WORKING GROUP COMMENTS
Original Comments (June 2003)
Comment 1: Merger transactions may present complex legal and economic issues. In such
cases, competition agencies need sufficient time to properly investigate and analyze them in
order to reach a well-informed decision. At the same time, merger transactions are almost
always time sensitive, and the completion of merger reviews by relevant competition agencies is
often a condition to closing either by operation of law or contract. Delay in the completion of
such reviews may give rise to a number of risks. Delay may jeopardize the consummation of the
transaction itself due to intervening developments and/or other time-sensitive contingencies such
as financing arrangements. Delay may also have an adverse impact on the merging parties’
individual transition planning efforts and on their ongoing business operations due to work force
attrition and marketplace uncertainty. In addition, it defers the realization of any efficiencies
arising from the transaction. Merger reviews should therefore be completed within a reasonable
time frame. A reasonable period for review should take into account, inter alia, the complexity
of the transaction and possible competition issues, the availability and difficulty of obtaining
information, and the timeliness of responses by the merging parties to information requests.
Comment 2: Many jurisdictions (so-called "suspensive jurisdictions") prohibit the
consummation of notified transactions pending the expiration or early termination of specified
"waiting periods." In so-called "non-suspensive jurisdictions," the parties are permitted to close
notified transactions pending review by the competition agencies.
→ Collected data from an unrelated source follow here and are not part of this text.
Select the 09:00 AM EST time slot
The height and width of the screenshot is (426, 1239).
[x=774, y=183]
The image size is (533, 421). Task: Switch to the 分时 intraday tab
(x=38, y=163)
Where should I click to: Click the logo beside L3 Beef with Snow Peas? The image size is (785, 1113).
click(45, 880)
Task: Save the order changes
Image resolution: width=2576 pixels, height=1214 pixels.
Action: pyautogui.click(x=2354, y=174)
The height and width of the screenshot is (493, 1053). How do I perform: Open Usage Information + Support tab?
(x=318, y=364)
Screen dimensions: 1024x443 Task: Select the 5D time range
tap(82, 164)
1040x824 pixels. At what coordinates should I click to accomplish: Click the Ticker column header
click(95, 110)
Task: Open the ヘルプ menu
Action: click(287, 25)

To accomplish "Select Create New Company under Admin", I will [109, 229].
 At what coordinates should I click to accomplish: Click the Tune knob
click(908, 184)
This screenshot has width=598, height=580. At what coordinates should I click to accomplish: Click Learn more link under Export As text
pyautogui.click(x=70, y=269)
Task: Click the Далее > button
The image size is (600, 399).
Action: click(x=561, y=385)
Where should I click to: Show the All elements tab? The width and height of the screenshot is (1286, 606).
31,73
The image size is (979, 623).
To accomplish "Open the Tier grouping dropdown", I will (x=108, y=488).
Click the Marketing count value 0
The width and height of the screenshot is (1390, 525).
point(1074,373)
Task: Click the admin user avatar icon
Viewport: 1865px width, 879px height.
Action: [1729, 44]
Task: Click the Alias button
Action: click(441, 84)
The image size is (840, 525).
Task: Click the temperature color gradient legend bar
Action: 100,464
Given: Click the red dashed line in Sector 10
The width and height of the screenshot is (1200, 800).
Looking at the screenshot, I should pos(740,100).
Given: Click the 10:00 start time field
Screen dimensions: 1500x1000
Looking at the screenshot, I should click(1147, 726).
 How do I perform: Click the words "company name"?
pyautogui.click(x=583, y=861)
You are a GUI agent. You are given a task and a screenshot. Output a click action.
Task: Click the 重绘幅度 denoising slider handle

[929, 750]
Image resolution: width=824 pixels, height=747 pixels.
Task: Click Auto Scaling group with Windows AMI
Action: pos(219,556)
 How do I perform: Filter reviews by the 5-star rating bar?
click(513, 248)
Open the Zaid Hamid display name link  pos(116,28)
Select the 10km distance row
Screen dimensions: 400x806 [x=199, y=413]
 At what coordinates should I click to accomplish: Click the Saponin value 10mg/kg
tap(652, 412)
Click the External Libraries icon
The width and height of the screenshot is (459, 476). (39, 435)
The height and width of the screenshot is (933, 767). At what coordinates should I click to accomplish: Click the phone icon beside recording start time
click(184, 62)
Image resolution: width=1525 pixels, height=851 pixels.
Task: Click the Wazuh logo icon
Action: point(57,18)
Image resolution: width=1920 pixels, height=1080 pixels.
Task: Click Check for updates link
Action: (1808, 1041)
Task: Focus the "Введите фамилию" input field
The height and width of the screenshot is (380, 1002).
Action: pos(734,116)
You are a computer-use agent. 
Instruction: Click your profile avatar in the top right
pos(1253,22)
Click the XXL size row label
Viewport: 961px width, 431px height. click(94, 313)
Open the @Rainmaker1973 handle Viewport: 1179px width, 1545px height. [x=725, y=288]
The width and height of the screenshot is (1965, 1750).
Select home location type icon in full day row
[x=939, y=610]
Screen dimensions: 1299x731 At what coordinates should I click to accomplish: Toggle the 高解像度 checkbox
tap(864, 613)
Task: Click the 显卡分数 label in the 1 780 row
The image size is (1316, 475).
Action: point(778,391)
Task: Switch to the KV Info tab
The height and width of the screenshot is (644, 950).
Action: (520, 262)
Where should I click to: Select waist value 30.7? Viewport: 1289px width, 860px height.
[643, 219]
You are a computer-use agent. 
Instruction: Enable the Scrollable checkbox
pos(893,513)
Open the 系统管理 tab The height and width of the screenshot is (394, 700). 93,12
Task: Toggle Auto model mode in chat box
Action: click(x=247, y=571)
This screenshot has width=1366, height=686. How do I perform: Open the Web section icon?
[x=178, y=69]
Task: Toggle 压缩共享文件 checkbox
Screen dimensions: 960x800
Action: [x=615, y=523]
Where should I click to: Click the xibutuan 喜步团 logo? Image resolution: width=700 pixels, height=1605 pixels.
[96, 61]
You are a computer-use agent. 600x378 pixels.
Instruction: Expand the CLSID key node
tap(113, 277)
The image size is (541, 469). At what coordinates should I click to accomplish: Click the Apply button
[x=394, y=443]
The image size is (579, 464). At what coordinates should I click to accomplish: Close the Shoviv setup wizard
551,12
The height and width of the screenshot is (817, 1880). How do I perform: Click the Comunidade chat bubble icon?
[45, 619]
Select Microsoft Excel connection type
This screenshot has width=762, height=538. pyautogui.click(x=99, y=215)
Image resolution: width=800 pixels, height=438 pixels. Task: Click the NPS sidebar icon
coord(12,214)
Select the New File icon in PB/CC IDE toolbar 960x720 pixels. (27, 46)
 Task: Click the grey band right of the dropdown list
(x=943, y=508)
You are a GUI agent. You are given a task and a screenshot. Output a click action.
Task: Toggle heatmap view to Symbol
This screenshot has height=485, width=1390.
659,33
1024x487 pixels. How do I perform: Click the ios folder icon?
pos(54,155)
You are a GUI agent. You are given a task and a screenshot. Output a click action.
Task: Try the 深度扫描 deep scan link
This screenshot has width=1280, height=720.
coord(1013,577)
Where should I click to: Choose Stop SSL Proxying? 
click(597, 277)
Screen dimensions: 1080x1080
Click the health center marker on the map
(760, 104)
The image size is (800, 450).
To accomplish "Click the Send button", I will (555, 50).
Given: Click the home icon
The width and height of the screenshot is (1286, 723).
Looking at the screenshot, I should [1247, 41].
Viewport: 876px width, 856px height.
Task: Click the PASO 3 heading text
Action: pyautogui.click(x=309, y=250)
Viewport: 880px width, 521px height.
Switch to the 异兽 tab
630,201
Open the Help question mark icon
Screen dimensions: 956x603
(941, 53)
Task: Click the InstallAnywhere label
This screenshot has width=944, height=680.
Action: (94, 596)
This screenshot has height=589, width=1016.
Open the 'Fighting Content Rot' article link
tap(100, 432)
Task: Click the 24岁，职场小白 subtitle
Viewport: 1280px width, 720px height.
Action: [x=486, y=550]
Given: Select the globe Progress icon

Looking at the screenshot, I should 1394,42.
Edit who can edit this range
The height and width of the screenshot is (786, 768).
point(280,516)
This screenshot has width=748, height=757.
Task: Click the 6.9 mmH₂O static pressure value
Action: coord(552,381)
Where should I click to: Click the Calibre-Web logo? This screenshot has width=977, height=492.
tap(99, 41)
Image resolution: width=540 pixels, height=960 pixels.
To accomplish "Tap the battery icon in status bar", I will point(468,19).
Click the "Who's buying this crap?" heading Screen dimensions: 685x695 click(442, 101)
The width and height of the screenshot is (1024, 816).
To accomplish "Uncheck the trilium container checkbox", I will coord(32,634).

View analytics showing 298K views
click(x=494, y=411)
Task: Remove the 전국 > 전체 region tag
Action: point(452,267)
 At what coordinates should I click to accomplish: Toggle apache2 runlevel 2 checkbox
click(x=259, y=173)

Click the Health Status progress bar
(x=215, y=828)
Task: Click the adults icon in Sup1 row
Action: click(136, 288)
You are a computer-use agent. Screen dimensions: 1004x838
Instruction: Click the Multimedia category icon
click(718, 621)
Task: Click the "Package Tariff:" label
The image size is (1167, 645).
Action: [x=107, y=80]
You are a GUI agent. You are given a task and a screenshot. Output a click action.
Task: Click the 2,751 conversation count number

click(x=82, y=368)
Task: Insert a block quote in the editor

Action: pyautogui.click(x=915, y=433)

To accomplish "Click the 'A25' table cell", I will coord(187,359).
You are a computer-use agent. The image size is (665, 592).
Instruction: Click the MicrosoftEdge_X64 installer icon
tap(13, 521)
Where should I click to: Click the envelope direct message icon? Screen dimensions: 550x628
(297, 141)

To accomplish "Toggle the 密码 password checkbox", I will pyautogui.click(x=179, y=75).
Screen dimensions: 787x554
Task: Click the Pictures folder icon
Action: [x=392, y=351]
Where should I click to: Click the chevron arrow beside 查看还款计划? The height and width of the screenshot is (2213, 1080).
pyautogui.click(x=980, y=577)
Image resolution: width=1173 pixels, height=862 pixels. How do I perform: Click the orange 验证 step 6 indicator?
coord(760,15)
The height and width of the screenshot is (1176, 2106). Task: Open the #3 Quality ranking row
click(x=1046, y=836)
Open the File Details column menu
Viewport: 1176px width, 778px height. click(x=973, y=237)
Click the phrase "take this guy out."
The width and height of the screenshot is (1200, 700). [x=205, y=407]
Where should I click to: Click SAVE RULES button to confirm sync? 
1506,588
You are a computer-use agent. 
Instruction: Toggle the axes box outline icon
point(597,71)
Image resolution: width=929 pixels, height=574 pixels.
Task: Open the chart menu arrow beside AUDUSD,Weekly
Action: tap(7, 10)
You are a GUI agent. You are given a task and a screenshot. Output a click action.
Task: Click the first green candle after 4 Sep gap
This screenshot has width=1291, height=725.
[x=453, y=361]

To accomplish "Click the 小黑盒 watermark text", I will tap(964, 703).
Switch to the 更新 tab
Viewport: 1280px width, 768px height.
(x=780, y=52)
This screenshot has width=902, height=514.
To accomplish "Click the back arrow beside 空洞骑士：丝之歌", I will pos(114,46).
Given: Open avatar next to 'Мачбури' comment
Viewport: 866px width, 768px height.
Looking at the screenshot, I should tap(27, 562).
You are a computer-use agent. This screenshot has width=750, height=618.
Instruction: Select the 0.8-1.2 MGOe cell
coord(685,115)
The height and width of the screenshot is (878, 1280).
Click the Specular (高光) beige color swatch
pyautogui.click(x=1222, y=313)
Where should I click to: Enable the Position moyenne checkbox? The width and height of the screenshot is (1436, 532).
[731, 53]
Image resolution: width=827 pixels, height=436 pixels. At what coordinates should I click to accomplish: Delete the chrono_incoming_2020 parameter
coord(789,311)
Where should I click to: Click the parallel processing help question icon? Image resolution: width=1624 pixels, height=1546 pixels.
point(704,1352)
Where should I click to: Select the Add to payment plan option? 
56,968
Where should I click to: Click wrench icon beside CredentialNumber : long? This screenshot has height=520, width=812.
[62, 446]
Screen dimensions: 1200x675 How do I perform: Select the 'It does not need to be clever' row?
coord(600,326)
Merging parties may
voluntarily defer closing in non-suspensive jurisdictions, however, in the interest of achieving
legal certainty. In some instances, receipt of all required regulatory approvals may also be a
condition to obtaining financing, completing company law formalities or other matters necessary
to allow the transaction to proceed. Accordingly, merger reviews should be completed within a
reasonable time frame in both suspensive and non-suspensive jurisdictions.
Comment 3: Completion of merger reviews within a reasonable time frame in non-suspensive
jurisdictions also promotes more effective enforcement because the passage of time may render
it more difficult for the competition agency to obtain effective post-closing remedies.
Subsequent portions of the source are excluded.